For The Set Pieces, Will Green wrote a piece on three Yorkshire football clubs (Scarborough Athletic, FC Halifax Town, and North Ferriby) who had fallen from grace due to financial instability:
Football doesn’t really do finality. There’s always another match, another season, as David Mitchell surmised when he screeched “the football will never stop” in the famous Mitchell and Webb sketch. Clubs going bust is one of the few lines you can draw, though – a sign that something has irrevocably changed.
Yet Scarborough, Halifax and North Ferriby are doing their best to combat that. With fan-led engagement and an embracing of their roots, all three demonstrate that committed supporters can overcome poor administration. It’s a message that’s relevant across the football pyramid.

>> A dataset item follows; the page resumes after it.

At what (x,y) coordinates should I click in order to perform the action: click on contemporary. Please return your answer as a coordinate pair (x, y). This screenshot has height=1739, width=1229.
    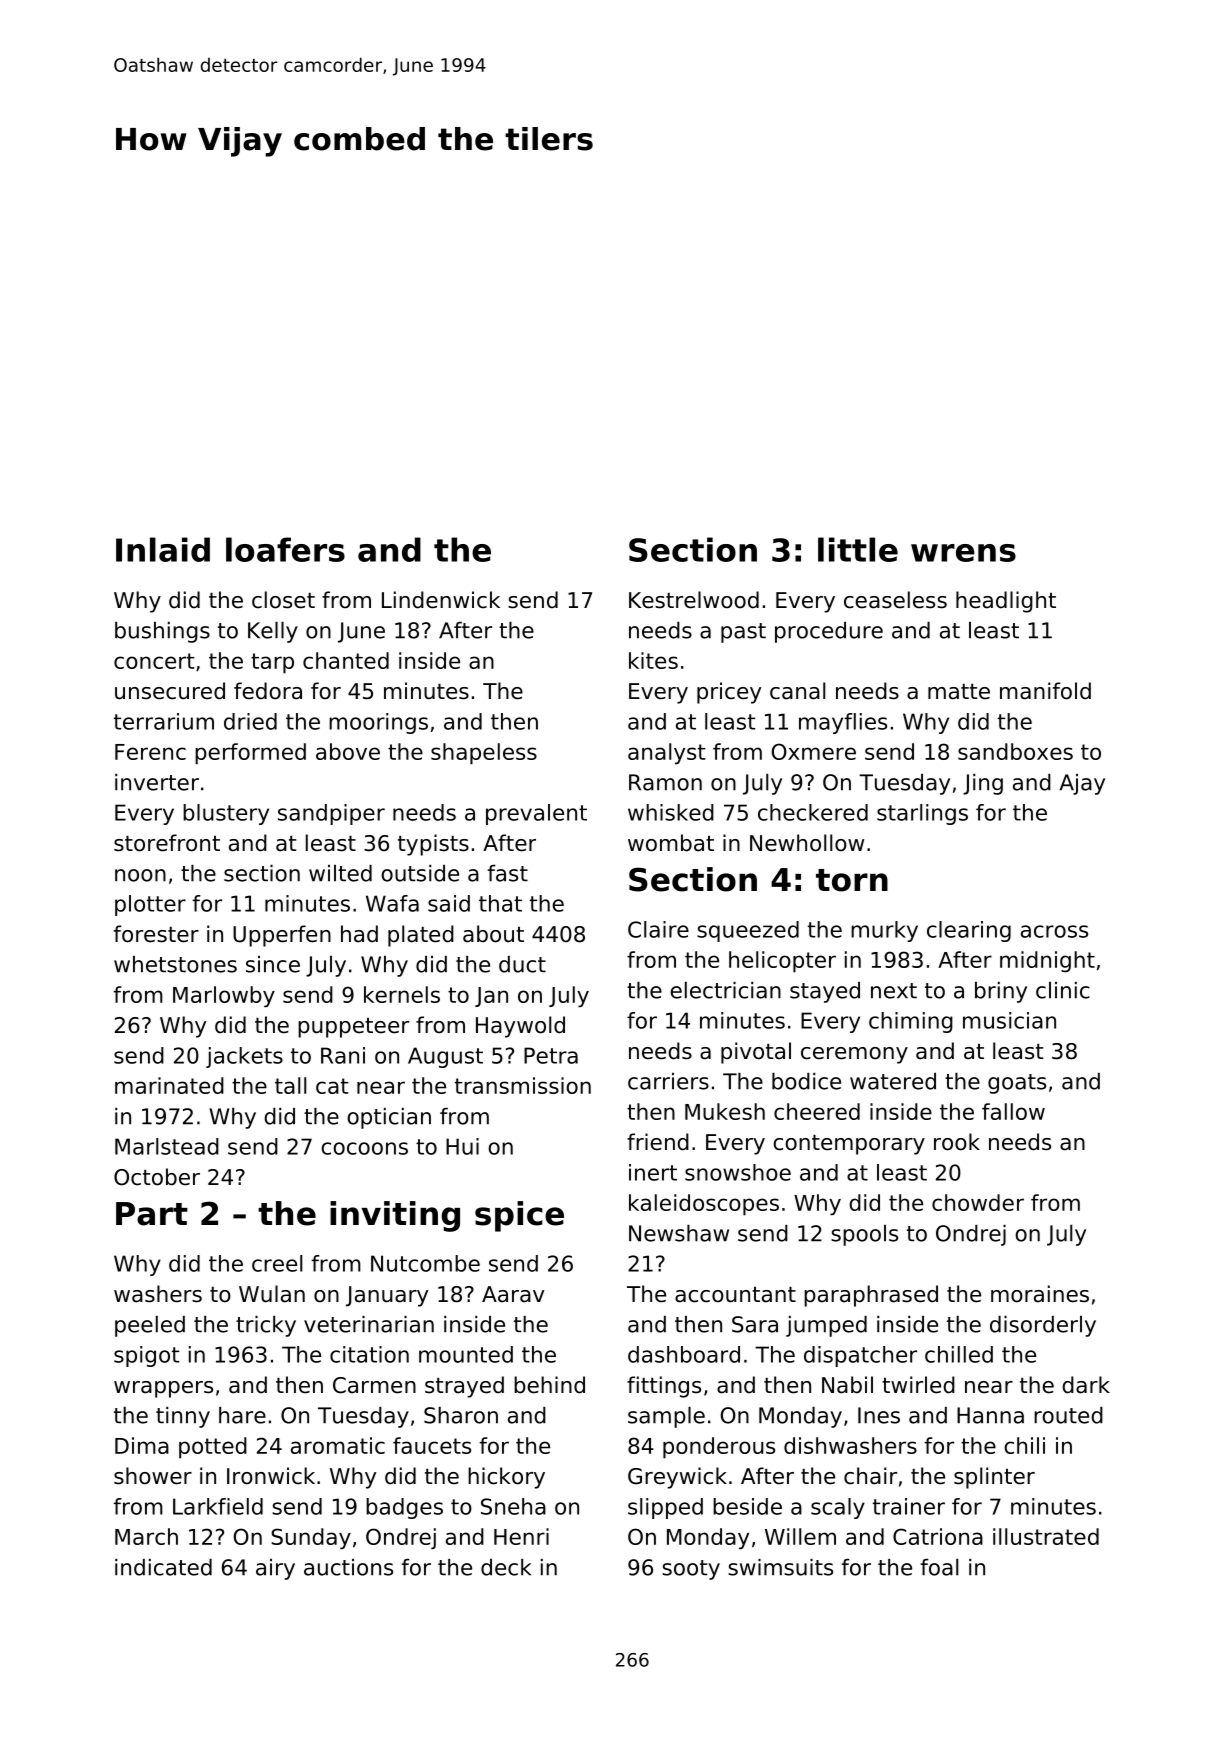
    Looking at the image, I should click on (849, 1145).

That first line about football’s asymptotic relationship with finality reminded me of an essay written by Jon Mackenzie:
There can be no ‘end of history’ for football, then, precisely because football is not teleological—aimed towards a particular end—but dialectic—structured around two opposites which are antagonistic to one another. There is no resolution into a higher synthesis here, only a never-ending opposition which will endlessly generate new possibilities. If the history of football teaches us anything, it teaches us that the search for its final telos is unproductive. For it is precisely the oppositional nature of the game that propels the history of football. As soon as a hegemony is achieved, those teams at periphery begin their machinations, plotting the downfall of the dominant sides by frustrating them in their attempts to play. Success can only end in greater opposition. The circle continues. In the end, therefore, football will have no end. Long live the beautiful game.